This document serves as a practical introduction and reference guide for using SMILE, a system designed for microprogram loading and examination on the PDP-11/40E computer. It familiarizes users with SMILE as a key microprogram development aid within the microprogramming laboratory, interfacing with other tools like the MICRO/40 assembler and the UNIX operating system.
The report details the organization of the SMILE system, including the generation of a "SMILE tape" from user microcode and an optional machine language test program. This tape contains a system loader, a RAM loader, the user microprogram object code, and the test program.
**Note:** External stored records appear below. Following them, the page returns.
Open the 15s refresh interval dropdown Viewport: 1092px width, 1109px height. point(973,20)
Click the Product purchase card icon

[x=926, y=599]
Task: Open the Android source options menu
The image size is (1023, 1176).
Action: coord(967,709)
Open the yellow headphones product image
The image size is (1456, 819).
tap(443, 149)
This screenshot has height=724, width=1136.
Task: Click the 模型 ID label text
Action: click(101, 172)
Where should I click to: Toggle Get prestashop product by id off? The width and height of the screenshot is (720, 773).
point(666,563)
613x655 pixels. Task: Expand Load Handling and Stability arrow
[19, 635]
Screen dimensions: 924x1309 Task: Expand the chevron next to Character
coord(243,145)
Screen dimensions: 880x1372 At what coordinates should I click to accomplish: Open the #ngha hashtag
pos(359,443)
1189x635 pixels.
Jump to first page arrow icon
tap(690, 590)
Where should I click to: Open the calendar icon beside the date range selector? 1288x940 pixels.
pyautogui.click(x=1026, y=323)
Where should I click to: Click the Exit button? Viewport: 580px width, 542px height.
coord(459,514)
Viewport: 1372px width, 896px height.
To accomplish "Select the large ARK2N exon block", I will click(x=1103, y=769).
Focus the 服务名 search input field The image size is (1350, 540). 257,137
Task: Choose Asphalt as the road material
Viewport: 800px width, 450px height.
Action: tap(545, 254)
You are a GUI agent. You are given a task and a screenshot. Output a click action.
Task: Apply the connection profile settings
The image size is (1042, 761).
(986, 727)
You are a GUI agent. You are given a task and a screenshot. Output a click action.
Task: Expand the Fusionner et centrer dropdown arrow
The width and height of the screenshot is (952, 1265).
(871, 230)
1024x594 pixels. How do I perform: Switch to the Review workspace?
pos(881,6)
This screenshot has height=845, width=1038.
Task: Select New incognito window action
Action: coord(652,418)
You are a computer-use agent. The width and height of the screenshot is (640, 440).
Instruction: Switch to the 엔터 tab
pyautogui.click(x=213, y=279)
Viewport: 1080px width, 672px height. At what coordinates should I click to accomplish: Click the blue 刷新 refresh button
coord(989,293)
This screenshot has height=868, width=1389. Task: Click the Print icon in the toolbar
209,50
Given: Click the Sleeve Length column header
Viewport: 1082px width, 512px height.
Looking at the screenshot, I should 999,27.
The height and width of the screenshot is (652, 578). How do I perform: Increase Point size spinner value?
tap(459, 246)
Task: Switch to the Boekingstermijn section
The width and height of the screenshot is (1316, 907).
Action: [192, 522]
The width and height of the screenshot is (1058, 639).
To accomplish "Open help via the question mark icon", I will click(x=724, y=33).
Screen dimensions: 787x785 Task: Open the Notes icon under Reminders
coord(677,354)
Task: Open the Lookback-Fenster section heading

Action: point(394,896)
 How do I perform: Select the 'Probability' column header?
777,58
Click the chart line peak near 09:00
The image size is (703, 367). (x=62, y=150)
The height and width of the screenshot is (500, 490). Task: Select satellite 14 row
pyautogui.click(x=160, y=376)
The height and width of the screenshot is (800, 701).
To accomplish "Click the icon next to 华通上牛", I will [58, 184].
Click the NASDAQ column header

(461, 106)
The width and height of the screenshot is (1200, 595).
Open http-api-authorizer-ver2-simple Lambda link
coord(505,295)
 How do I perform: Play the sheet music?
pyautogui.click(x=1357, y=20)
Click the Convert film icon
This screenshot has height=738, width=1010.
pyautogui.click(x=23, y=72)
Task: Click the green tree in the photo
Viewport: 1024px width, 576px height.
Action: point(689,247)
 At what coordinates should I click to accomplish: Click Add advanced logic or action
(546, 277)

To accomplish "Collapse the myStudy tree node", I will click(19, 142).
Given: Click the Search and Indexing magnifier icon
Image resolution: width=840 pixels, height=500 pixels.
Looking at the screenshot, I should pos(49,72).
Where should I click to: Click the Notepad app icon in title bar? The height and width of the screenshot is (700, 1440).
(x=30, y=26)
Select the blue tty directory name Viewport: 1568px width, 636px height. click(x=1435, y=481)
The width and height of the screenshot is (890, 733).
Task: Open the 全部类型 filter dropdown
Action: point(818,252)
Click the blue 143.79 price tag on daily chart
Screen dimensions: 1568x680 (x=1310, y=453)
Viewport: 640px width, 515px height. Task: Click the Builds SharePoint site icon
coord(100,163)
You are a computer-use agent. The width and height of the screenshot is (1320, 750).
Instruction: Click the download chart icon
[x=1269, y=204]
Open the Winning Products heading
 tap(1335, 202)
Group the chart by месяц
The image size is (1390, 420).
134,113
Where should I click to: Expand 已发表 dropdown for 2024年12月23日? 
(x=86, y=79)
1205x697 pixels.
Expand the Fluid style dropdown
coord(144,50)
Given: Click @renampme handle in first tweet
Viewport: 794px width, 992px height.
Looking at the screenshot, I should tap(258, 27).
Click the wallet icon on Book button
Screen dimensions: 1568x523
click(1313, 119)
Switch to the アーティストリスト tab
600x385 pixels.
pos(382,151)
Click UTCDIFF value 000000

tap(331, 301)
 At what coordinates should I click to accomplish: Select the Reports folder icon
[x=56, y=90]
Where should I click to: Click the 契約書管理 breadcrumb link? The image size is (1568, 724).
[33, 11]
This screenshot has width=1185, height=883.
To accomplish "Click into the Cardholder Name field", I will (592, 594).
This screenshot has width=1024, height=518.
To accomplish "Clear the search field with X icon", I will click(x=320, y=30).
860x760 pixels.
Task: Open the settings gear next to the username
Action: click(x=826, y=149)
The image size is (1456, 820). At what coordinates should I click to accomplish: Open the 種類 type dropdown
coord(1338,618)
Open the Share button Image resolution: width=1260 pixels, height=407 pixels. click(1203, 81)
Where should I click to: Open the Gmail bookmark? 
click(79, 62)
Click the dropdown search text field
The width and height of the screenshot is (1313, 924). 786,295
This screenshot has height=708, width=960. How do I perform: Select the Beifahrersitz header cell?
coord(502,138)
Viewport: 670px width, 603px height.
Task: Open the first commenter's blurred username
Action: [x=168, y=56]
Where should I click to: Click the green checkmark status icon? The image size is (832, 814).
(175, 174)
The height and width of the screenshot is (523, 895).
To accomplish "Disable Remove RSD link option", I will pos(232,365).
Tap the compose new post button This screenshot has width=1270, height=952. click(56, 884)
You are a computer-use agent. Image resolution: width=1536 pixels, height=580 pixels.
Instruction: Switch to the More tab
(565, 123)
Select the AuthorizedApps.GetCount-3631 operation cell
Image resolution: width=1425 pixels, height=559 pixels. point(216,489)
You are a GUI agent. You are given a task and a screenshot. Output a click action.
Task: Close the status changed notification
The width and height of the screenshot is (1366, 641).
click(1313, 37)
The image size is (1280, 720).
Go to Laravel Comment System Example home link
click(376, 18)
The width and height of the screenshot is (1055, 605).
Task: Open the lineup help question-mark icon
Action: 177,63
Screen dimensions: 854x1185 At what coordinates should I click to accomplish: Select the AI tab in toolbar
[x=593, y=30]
SMILE operates on the bare PDP-11/40E hardware, bootstrapped from a magnetic tape, due to the micro-architecture's lack of protection mechanisms.
Key functionalities covered include:
- Loading Microprograms: The system loader transfers the RAM loader, user microcode, and test program into main memory. The RAM loader then loads the user microprogram into the writable control store (WCS) of the PDP-11/40E.
- On-line Testing: SMILE provides facilities for on-line testing at the microprogram level, allowing users to execute microprograms and observe their effects on processor registers and main memory. This complements off-line simulator tests.
- Microcode Validation: The system incorporates checksum tests and immediate rereads to ensure the loaded microcode matches the assembled version, with options for manual modifications and re-checksumming.
- System Operation: A tutorial walkthrough demonstrates the complete process, from assembling microcode and test programs, generating the SMILE tape, bootstrapping the system from the processor console, performing control store loading, and executing the test program.
- UNIX Integration: It explains how to prepare SMILE files under UNIX and how to bootstrap the UNIX operating system after microcode validation, optionally overwriting the user microcode with the Extended Instruction Set (EIS) microcode if needed.
The document emphasizes SMILE's role in providing crucial tools for microcode validation by enabling direct interaction with the hardware.